** START OF PAGE TEXT **
Politics & Policy

Collegetown, U.S.a.

The next terrorist target?

In July 2002, a bomb blew up in the Hebrew University cafeteria in Jerusalem, killing seven and wounding 80. The bombers had smuggled the bomb onto the campus, avoiding the meticulous security checks at all of the campus’ entrances.

Could it happen on an American campus?

Yes, warn leading American security officials.

In November 2002, the Federal Bureau of Investigation sent a letter to colleges across the United States requesting help in the fight against terrorism by assisting in identifying potential foreign agents and terrorists. The bureau sought information about foreign students’ “names, addresses, telephone numbers, citizenship information, places of birth, dates of birth, and any foreign-contact information” over the past two years.

In January 2003, federal authorities began enlisting campus police officers in the domestic war on terror, according to the Washington Post. “Since the September 11, 2001, terrorist attacks, the FBI has strengthened or established working relationships with hundreds of campus police departments, in part to gain better access to insular communities of Middle Eastern students, government officials said,” the Post reported. “The FBI and many campus police officers view the arrangements as a logical, effective way to help monitor potential terrorist threats and keep better tabs on … foreign nationals studying in the United States.”
** END OF PAGE TEXT **
** START OF GIVEN DATA **
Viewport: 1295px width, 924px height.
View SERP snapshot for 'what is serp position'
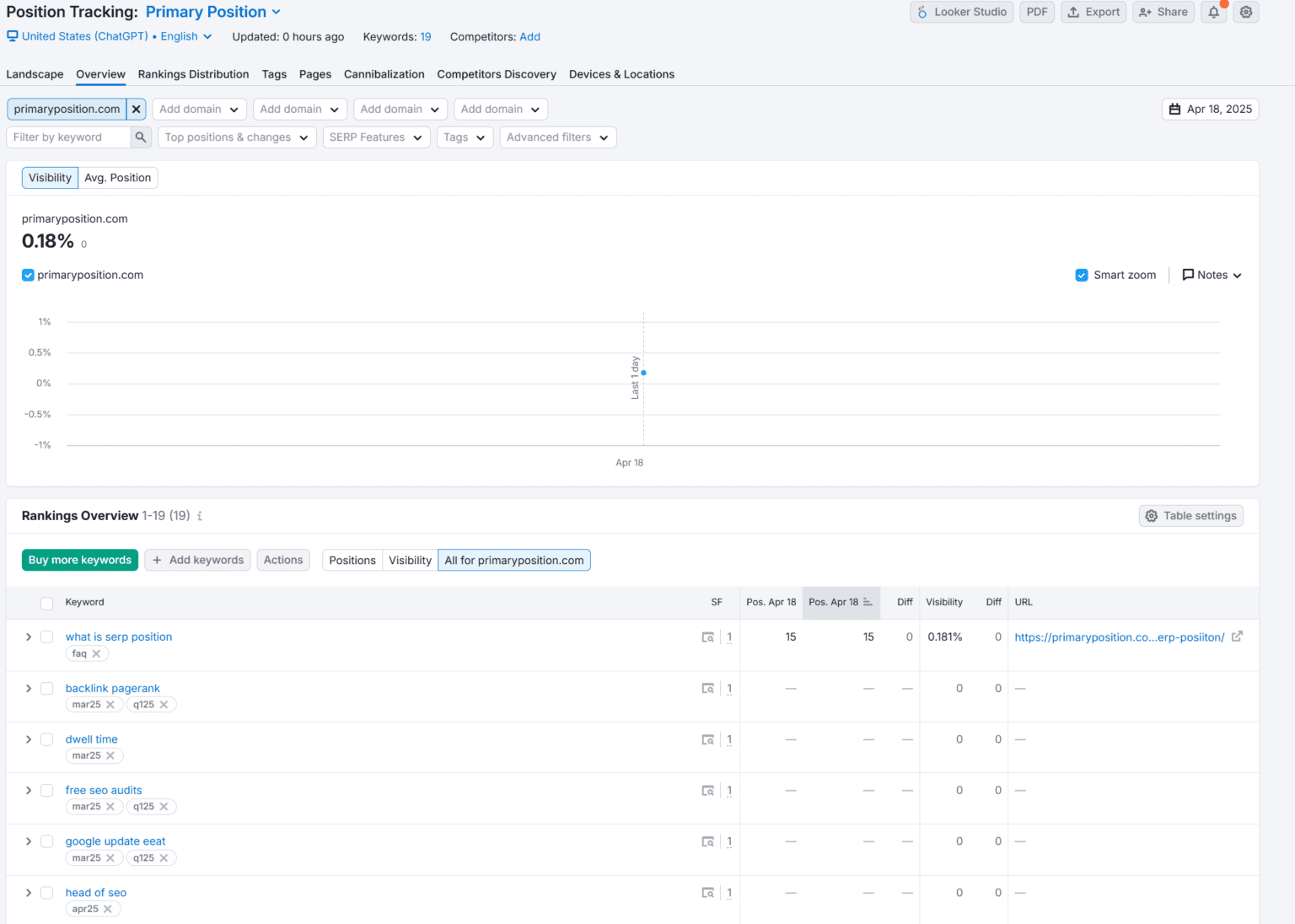708,637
** END OF GIVEN DATA **
## EXERCISE DETAILS:
Rewrite the stretch of the campus security article from "The next terrorist" through "the campus’ entrances.", substituting "dining hall" for "cafeteria".

## WRITTEN RESPONSE:
The next terrorist target?

In July 2002, a bomb blew up in the Hebrew University dining hall in Jerusalem, killing seven and wounding 80. The bombers had smuggled the bomb onto the campus, avoiding the meticulous security checks at all of the campus’ entrances.